The focus in this section  is on the importance of discovering information about prospects and acting on it accordingly. Peter Cohan highlights the need for the original person who did outreach to follow through and emphasizes the significance of good handoffs between sales and other departments. He also suggests the use of Great Demo! situation slides to ensure that all information is easily accessible. While he notes that some strategies may depend on the industry and offering, the overall message is to prioritize effective communication and collaboration throughout the sales process.

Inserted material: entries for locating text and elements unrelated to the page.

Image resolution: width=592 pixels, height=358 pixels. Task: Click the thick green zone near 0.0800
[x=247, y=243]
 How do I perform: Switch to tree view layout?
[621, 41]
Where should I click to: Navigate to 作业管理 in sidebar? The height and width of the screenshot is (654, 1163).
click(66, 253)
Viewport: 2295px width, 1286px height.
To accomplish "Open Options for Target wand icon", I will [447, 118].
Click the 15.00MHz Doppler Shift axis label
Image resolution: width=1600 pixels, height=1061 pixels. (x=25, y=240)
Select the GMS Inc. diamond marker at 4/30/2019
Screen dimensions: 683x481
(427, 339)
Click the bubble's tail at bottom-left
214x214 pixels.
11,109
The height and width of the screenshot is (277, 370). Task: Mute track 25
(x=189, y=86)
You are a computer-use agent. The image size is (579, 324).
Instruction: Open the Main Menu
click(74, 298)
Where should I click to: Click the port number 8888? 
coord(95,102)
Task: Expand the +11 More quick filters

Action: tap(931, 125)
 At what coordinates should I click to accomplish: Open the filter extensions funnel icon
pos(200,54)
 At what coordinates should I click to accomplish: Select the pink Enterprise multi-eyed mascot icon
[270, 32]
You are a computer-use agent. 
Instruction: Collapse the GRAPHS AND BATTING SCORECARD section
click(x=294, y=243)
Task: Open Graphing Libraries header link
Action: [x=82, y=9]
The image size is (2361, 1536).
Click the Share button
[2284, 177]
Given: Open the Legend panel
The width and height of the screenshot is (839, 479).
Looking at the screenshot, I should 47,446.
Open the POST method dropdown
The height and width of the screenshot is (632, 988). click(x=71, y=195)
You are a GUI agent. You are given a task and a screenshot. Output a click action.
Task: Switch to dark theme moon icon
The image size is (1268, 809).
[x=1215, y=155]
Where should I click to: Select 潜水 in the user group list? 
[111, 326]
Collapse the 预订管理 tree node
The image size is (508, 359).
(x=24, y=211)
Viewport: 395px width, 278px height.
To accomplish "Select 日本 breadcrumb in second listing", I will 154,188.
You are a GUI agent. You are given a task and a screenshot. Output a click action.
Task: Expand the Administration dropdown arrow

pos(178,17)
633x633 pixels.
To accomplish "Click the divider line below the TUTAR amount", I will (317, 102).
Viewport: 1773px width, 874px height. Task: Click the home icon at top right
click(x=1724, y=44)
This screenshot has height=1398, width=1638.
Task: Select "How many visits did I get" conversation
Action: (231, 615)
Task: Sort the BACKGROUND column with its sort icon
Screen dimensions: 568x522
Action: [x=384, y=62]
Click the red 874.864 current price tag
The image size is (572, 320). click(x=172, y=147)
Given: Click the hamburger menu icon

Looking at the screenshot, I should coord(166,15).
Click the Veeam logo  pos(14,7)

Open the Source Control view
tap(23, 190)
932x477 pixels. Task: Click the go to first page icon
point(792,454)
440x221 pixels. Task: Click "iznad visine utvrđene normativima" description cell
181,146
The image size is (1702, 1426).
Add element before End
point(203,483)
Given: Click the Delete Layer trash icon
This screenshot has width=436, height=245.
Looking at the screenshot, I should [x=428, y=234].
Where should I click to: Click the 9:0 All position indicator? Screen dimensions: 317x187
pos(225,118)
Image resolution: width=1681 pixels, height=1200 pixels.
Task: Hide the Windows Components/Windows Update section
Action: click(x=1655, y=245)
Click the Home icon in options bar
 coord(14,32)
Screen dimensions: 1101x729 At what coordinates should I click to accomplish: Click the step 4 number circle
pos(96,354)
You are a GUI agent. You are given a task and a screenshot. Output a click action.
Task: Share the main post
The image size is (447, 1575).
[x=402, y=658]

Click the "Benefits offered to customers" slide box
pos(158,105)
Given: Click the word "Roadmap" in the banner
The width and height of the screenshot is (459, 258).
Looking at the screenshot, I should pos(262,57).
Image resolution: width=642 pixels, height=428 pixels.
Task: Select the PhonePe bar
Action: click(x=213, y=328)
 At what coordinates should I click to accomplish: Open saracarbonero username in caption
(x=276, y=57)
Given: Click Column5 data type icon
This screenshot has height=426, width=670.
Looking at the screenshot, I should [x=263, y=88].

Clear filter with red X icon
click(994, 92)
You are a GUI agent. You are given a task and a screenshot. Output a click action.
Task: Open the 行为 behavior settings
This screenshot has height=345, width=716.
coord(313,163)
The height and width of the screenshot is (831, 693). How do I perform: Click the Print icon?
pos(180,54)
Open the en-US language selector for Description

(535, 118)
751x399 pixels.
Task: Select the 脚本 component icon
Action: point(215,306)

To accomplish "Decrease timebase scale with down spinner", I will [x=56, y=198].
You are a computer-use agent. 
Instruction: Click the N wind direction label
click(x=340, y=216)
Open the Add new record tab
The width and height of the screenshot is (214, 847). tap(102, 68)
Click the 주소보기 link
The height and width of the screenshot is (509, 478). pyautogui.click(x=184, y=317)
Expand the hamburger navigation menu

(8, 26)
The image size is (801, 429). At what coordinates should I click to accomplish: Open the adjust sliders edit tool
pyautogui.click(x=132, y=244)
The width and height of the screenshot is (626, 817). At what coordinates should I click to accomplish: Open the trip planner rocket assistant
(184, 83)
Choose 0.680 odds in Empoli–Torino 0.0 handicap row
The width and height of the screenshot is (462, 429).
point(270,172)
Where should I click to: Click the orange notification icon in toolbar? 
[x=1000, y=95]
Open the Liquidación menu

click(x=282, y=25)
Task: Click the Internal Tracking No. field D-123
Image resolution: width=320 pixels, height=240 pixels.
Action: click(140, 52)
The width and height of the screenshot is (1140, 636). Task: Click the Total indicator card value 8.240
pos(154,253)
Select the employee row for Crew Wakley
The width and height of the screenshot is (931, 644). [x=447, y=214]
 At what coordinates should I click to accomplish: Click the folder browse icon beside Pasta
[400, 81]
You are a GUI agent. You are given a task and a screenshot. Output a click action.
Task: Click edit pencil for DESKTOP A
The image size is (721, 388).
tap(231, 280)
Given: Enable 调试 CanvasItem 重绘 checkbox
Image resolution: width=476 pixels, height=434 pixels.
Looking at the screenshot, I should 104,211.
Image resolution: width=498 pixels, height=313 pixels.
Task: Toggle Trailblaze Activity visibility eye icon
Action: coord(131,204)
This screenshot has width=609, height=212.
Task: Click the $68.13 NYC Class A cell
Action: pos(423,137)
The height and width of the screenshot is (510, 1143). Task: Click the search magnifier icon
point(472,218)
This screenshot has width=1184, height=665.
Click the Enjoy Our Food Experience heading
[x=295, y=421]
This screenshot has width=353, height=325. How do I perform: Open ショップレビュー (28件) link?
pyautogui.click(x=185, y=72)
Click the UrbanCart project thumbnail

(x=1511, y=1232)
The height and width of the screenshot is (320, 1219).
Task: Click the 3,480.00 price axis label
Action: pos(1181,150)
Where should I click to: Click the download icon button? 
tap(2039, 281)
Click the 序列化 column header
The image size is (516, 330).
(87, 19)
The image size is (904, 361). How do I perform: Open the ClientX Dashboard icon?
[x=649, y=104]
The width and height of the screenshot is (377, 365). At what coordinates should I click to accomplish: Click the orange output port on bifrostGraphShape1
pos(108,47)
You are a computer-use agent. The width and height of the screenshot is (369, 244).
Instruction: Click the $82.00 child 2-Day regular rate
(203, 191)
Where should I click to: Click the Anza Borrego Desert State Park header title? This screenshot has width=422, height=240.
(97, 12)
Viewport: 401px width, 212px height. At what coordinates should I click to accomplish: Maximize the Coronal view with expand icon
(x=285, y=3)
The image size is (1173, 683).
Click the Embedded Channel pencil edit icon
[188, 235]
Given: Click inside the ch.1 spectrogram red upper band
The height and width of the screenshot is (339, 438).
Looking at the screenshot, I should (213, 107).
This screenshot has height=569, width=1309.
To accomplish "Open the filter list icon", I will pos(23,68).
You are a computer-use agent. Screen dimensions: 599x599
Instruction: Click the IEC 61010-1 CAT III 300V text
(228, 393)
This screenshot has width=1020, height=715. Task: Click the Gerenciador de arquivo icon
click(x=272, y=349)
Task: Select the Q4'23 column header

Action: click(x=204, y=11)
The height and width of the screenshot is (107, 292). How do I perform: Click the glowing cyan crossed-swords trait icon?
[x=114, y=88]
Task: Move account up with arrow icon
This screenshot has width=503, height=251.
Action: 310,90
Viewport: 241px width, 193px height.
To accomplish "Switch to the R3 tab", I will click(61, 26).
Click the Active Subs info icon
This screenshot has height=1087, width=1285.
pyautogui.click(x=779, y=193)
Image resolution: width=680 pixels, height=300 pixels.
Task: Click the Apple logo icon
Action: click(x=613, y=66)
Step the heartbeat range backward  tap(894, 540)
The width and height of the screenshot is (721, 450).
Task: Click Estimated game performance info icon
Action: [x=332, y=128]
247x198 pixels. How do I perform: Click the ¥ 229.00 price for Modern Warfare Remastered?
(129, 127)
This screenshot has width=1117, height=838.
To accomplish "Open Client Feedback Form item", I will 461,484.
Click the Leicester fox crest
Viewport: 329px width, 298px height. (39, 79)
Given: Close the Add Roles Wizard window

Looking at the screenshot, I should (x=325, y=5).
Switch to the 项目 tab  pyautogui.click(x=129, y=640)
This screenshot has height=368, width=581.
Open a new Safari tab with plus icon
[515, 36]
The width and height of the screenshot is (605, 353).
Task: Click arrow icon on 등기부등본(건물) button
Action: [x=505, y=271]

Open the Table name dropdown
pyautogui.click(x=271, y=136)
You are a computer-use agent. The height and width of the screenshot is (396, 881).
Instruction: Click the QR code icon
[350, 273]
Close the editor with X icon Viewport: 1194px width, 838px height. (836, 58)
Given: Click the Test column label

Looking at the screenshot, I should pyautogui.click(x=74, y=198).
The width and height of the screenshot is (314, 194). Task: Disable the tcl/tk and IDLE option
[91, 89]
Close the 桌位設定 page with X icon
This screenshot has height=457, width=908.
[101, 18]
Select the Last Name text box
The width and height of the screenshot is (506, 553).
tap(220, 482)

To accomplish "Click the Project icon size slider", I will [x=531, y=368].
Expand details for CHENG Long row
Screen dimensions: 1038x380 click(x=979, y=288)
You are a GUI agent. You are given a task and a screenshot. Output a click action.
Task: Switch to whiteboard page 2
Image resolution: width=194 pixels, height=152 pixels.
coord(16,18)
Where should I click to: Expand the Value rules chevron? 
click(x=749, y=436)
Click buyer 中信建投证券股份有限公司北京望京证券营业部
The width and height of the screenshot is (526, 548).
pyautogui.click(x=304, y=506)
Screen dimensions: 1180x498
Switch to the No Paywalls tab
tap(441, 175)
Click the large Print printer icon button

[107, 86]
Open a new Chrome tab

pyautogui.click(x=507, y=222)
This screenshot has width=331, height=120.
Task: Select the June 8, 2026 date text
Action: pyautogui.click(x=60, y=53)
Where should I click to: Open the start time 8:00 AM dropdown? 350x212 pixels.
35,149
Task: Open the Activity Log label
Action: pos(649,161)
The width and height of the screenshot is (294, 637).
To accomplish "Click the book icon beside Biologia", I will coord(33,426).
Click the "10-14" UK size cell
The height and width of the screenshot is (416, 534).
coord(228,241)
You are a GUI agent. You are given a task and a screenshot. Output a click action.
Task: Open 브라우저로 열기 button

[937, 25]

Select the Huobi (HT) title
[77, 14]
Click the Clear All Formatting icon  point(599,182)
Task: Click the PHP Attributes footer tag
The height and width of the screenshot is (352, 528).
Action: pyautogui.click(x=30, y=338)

  • 01:00:00 Peter Cohan discusses the importance of discovering information about prospects and acting on it accordingly, as well as the advantage of having the original person who did the outreach follow-through. However, he also notes that it depends on the industry and nature of the offering. The speaker emphasizes the need for good handoffs from sales to pre-sales, other SMEs, implementation, customer success, and back to development and product. The use of great demo situation slides is also recommended to ensure that all information is in one place and easily accessible.


About the Presenter

Peter Cohan

Peter Cohan is the founder and principal of The Second Derivative and the Great Demo! and Doing Discovery methodologies, focused on helping software organizations improve their presales, sales and marketing results – primarily through improving organizations’ demonstrations and discovery skills. He has experience as an individual contributor, manager and senior management in marketing, sales, business development, and as a member of the C-suite. He has also been and continues to be a prospect and a customer.